"What seems to us as bitter trials are often blessings in disguise."
— Oscar Wilde
Day seven of the beginning of the end arrives in the Southern Tier raw and windy.
We had a few brief snow flurries on the way down the hill from the Cliff at 4:30 this morning, but now it's in the low 40s with a damp, brisk breeze. The Harris-Walz flag is down now, replaced by our old Buffalo Bills standard. No use being reminded of such a bitter defeat.
We rode up to the condo yesterday thinking it would raise our spirits. I'm not sure we succeeded. We then decided to spend the night up there, curled up and watched television, but the program we chose featured John Oliver in an extended rant about how ridiculous it is that we now face four more years of mendacious, incompetent governance, at the hands of a majority of our neighbors.
It's taking its toll on both of us, no doubt about it. This feels like a death in the immediate family, and that's a challenge for any married couple.
At the same time, we're trying to reframe the disaster as an opportunity. We needed to make some changes in our life, and this has forced the issue. No more Facebook--we're both signed off indefinitely. No more doom scrolling through news that gets worse by the hour. Time to take those guardrails that necessarily emerged on this overseas trip, keeping clients from roaming around in my head and on my phone all the time, and extend them into this new world in which we find ourselves. Time to lean into learning how to do something different, and leverage what's left of my brain on something other than these endless courtroom wars of attrition. Time to get back on the exercise horse.
Of course, it's been time to do all those things all along. Only the utter defeat of last week, and the end of our country, has forced us to get serious about the next phase.
Over the last few days I've been reading, among other things, Meditations for Mortals: Four Weeks to Embrace Your Limitations and Make Time for What Counts, by Oliver Burkeman.
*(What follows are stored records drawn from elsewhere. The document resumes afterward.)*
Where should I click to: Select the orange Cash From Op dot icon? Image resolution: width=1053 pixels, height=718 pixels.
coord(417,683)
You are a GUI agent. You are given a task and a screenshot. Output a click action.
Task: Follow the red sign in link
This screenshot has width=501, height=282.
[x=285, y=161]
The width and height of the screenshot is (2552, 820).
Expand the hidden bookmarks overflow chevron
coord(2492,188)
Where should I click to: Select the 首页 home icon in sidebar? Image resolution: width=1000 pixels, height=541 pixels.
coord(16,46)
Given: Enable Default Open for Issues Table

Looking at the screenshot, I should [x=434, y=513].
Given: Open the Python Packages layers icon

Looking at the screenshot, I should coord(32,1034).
I read a review of the book in the NYT maybe a month ago, and was impressed by the premise that if we wait around for things to be perfect so we can do what we really want to do, if we wait until our to-do list is caught up and all the emails read, we'll never actually get there. The book is divided into twenty-eight days of meditations on specific subjects, a structure that appeals to an old Episcopalian steeped in the cadence of Advent and Lent. This morning's meditation was on the premise that every decision has a cost, as does the decision not to act at all. Once we realize that there will be losses and pain and risk no matter what we do or don't do, it becomes simply a matter of weighing those benefits and burdens, internal and external, to arrive at a choice regarding what path to choose. Sort of a utilitarian version of Jesuit discernment, I suppose.
My first call is in a few minutes, the beginning of a packed day as I lean into my return to work. I've already done tax class, vacuumed, and put away clothes, so it's not like I'm starting my day at 9 a.m. For whatever that's worth.